- [Getoonde tekst]
U dient ingelogd te zijn om favorieten te kunnen toevoegen aan Mijn Jure
U kunt zich hier gratis registreren
Datum uitspraak:
Datum publicatie:
Rechtsgebied:
Zaaknummer:
Zittingsplaats:
Instantie:
Vindplaats:

Inhoudsindicatie:

Terugbetaling studiekosten – Niet gebleken dat partijen overeenstemming hebben bereikt over terugbetalingsverplichting studiekosten bij beëindiging door werknemer. Geen feiten en omstandigheden die zouden nopen tot het oordeel dat het naar maatstaven van redelijkheid en billijkheid onaanvaardbaar is dat de werknemer zich op het ontbreken van een studiekostenbeding beroept. Aangehouden voor nadere informatie ingehouden pensioenpremie.

Uitspraak



Rechtbank DEN HAAG

Zittingsplaats Leiden

HvB

Rolnr.: 7405633 CV EXPL 18-5632

Datum: 6 november 2019

Vonnis van de kantonrechter in de zaak van:

[eiser] ,

wonende te [plaats] ,

eisende partij in conventie,

verweerder in reconventie,

gemachtigde: mr. N. Ozdemir-Yesil,

tegen

[gedaagde]

gevestigd te [plaats] ,

gedaagde partij in conventie,

eisende partij in reconventie,

gemachtigde: mr. R.M. Dessaur.

Partijen worden aangeduid als “ [eiser] ” en “ [gedaagde] ”.

1 De procedure in conventie en reconventie

1.1.

De kantonrechter heeft kennis genomen van de volgende stukken:

de dagvaarding van 6 december 2018 met producties,

de conclusie van antwoord in conventie, tevens houdende eis in reconventie met producties.

1.2.

Na conclusie van de antwoord in conventie tevens eis in reconventie is een inlichtingen- en schikkingscomparitie gelast. De comparitie is gehouden op 11 april 2019 en van het verhandelde is aantekening gehouden. Die aantekeningen bevinden zich in het procesdossier.

- [Opdracht 1] Vat de uitspraak samen in twee zinnen.
- [Opdracht 2] Op welke datum is volgens de uitspraak de inlichtingen- en schikkingscomparitie gehouden?
- [Opdracht 3] Leg in twee zinnen uit waarom de werknemer zich volgens de inhoudsindicatie van de uitspraak mag beroepen op het ontbreken van een studiekostenbeding.

(Bronrecords)
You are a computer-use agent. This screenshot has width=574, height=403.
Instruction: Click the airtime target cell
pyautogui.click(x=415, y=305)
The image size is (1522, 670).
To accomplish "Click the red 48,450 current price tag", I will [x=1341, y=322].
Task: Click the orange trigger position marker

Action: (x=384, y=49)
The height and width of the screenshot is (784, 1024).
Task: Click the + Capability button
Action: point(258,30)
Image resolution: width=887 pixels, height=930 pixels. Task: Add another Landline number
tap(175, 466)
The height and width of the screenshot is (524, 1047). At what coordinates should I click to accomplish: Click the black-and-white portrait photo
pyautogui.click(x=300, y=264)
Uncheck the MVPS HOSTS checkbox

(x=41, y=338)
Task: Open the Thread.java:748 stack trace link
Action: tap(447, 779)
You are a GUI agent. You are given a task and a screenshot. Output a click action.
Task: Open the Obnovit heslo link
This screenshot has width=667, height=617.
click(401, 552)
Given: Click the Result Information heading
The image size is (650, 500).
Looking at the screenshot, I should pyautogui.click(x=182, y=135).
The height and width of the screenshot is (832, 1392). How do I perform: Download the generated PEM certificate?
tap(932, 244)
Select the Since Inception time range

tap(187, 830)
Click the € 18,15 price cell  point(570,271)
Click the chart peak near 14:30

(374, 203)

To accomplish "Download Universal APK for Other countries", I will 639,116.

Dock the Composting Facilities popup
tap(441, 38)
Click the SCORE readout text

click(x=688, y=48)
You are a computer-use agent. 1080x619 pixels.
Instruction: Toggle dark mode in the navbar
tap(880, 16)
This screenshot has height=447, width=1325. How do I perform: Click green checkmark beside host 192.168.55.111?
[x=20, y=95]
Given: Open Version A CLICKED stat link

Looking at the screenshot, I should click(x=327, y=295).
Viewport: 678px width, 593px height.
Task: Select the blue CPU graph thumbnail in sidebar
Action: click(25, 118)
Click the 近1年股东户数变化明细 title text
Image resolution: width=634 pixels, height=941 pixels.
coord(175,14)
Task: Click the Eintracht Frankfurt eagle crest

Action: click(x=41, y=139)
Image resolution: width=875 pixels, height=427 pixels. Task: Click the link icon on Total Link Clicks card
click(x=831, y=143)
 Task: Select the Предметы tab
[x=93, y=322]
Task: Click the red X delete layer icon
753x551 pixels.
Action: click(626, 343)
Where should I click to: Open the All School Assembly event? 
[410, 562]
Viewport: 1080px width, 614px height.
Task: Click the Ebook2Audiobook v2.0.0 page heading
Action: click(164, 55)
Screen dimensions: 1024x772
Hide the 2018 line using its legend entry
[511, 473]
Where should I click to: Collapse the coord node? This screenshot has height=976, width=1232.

- [Uitwerking 1] De kantonrechter van de Rechtbank Den Haag, zittingsplaats Leiden, deed op 6 november 2019 uitspraak in een zaak tussen [eiser] en [gedaagde] over de terugbetaling van studiekosten. Het is niet gebleken dat partijen overeenstemming bereikten over een terugbetalingsverplichting bij beëindiging door de werknemer, en de zaak is aangehouden voor nadere informatie over ingehouden pensioenpremie.

- [Uitwerking 2] Op 11 april 2019.

- [Uitwerking 3] Het is niet gebleken dat partijen overeenstemming hebben bereikt over een terugbetalingsverplichting voor studiekosten bij beëindiging door de werknemer. Ook zijn er geen feiten en omstandigheden die tot het oordeel nopen dat dit beroep naar maatstaven van redelijkheid en billijkheid onaanvaardbaar is.